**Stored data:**
************
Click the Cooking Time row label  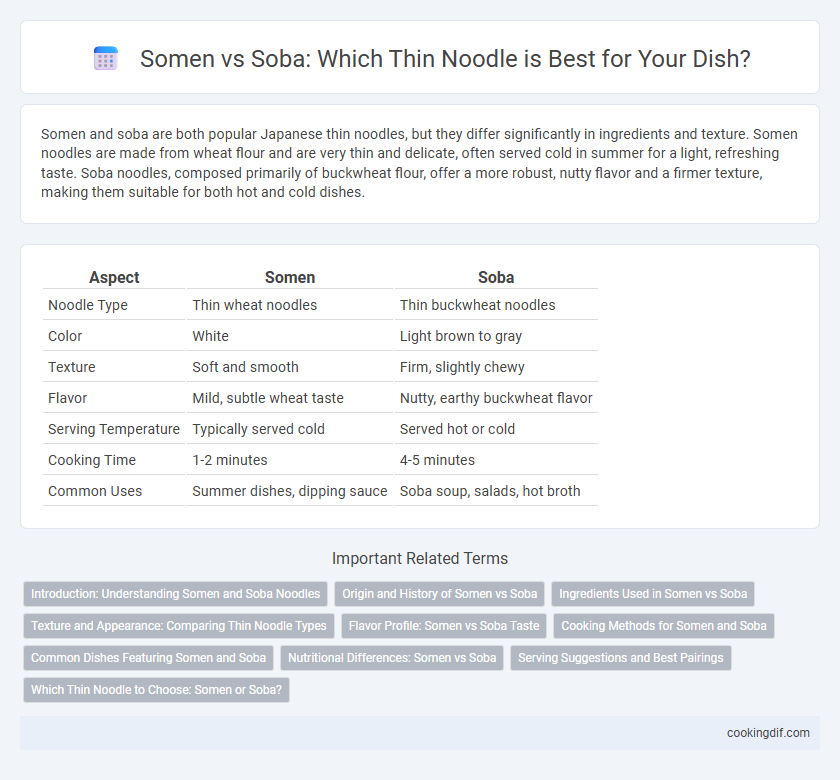coord(92,460)
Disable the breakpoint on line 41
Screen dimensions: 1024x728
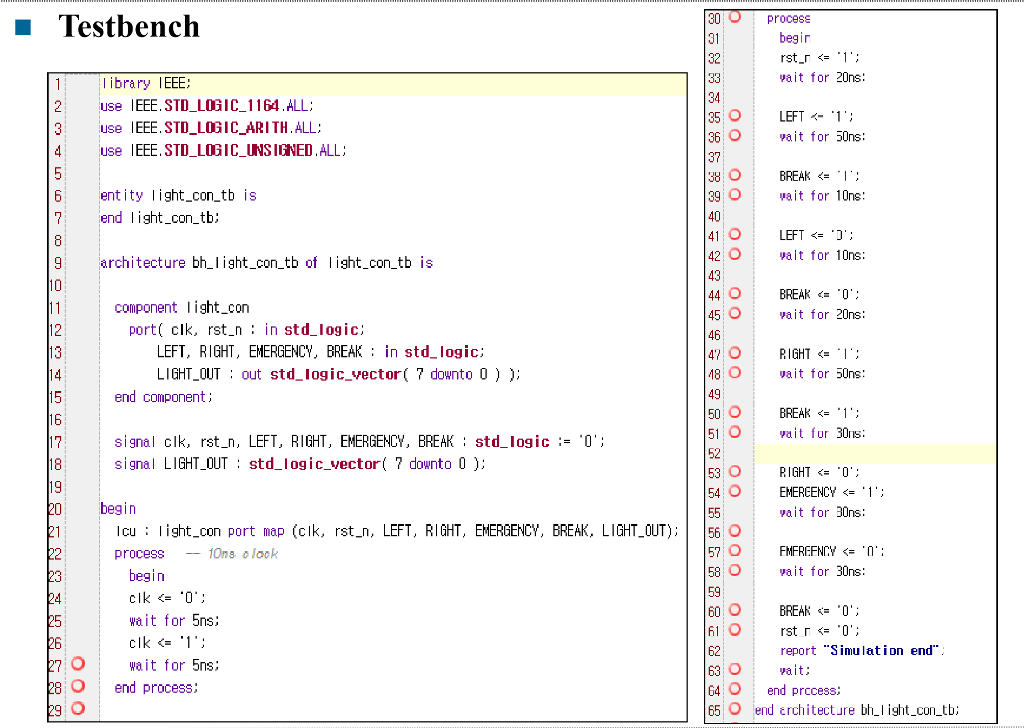click(735, 235)
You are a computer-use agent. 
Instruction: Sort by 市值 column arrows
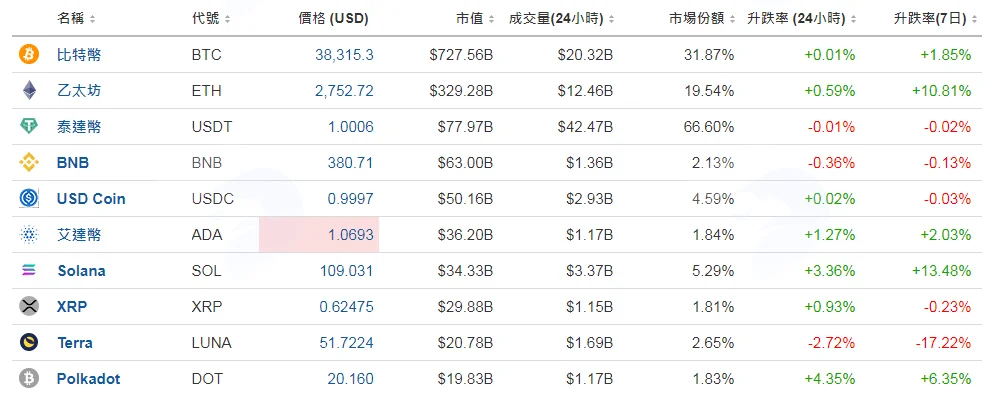coord(490,19)
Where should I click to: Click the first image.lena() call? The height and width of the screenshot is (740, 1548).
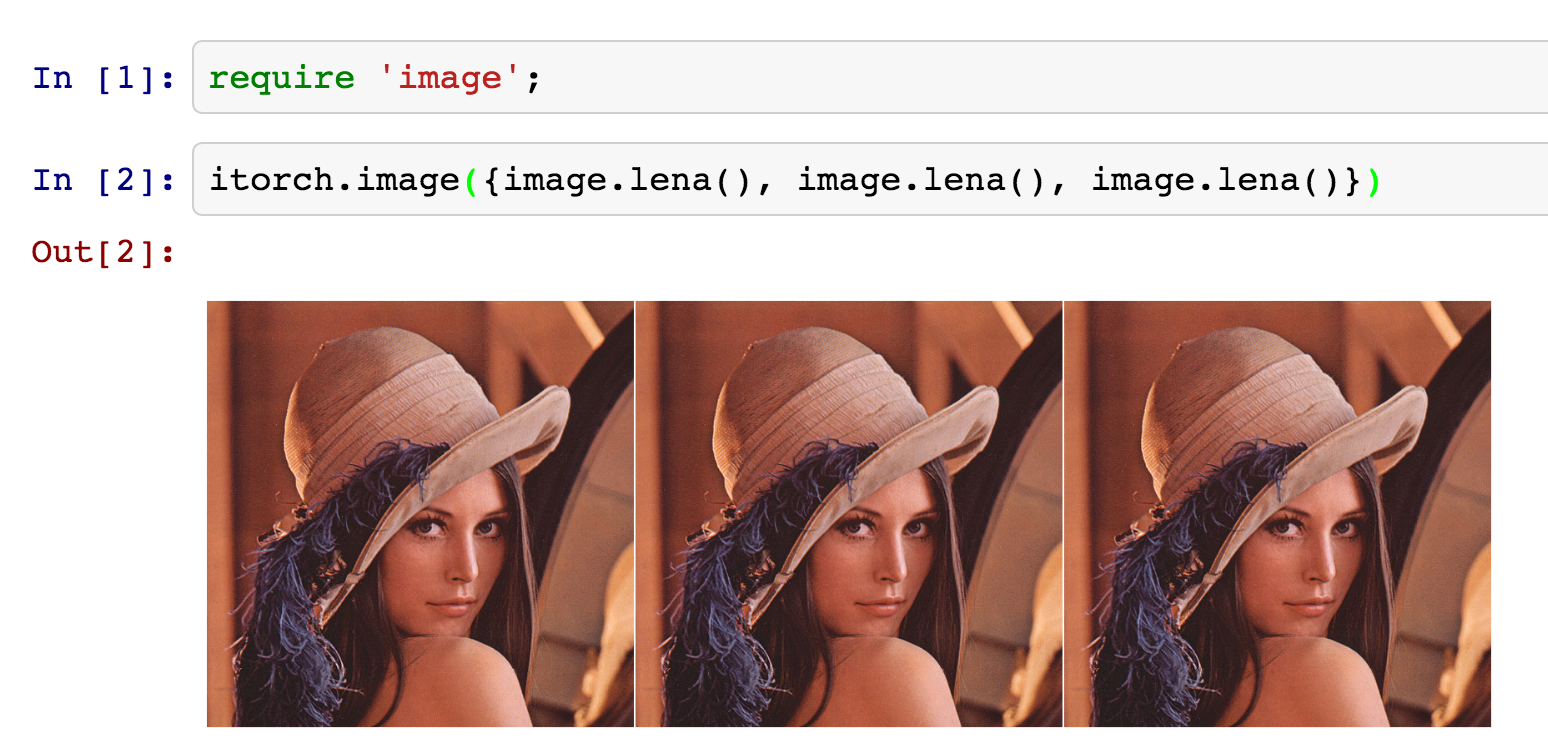[x=628, y=180]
************
**YOUR INSTRUCTIONS:** Please return only the lines running from the line with "Disable the breakpoint on line 41" to the final line of the data, both included, exactly and without any pictures.

**WRITTEN REPLY:**
Disable the breakpoint on line 41
Screen dimensions: 1024x728
click(735, 235)
You are a computer-use agent. 
Instruction: Sort by 市值 column arrows
coord(490,19)
Where should I click to: Click the first image.lena() call? The height and width of the screenshot is (740, 1548).
[x=628, y=180]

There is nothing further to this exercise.